When Europeans first came to the Americas they saw the landscape, opportunities and inhabitants through their own presuppositions, derived from the Middle Ages and, for the Spaniards, the recent unification of all Spain into one nation. The Spaniards wanted to and succeeded in including the Americas in their plans of a more global unification under Spain.

In order to achieve this goal, the Spaniards found they must conquer the native peoples both physically and ideologically. Colonial domination requires more than the use of force, both the oppressor and the oppressed must eventually believe in moral justifications of superiority and inferiority to the extent that no one challenges the new social order. Colonists convinced themselves and the natives that the natives were inferior, perhaps even soulless.

The colonists views of the natives and moral justification for their subversion can be summed up in a few points:

(a) The natives were seen as one people and the defining characteristic of that people was that they were not European, and because they were not, they were inferior and incapable of leading their own lives.

(b) Prior to the colonization, the natives lived in a single evil pagan empire. Real differences between groups of natives were only comprehensible to a heretic.
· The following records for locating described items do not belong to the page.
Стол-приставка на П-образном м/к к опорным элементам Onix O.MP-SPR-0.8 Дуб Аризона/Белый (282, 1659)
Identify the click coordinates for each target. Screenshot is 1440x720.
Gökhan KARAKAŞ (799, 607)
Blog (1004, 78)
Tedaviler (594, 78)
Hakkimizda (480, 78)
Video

(c) The only acceptable categories and ways of understanding were European

(d & e) Native history ended the day European colonization began.

In the 18th century, precolonial history was recovered and used as an argument of legitimacy for Indians and persons of mixed heritage. Eventually, this past was considered a common past which all Americans had the right to claim a part of. Later, it was used as one of the fundamental rationalizations for the freedom of Latin American countries from European rule. However, there has always been and continues to be a tendency to conceptually separate now respected precolonial Indians from modern counterparts. Mexican culture eventually came to believe that all Mexicans were children (at least culturally) of Cuahtemoc, except the backwards, still pagan, unintegrated village dwelling Indians.

The colonization of native history doesn't end with political independence from Europe. Written histories of Mexico follow the history of the dominant social, racial, linguistic and economic classes of people, either ignoring or distorting native histories to their own purposes. The dominant classes compose a cultural concept of Mexico and Mexican history which accepts native history as a national theme, but rejects the private history of the native peoples. Mexico prizes its own private and separate national history, but will not allow its native peoples to possess the same concept about their own history.

Historical Conscience and Indian Liberation

Each village is conscious that its history has been controlled and written by the colonists and their counterparts. They know that their true history is obscured, but that a history does exist for each town.

An appropriate self history is necessary not only to explain the present, but also to form a future of freedom and the right to determine one's own destiny. An inappropriate history destroys the possibility that the future will be free from external domination.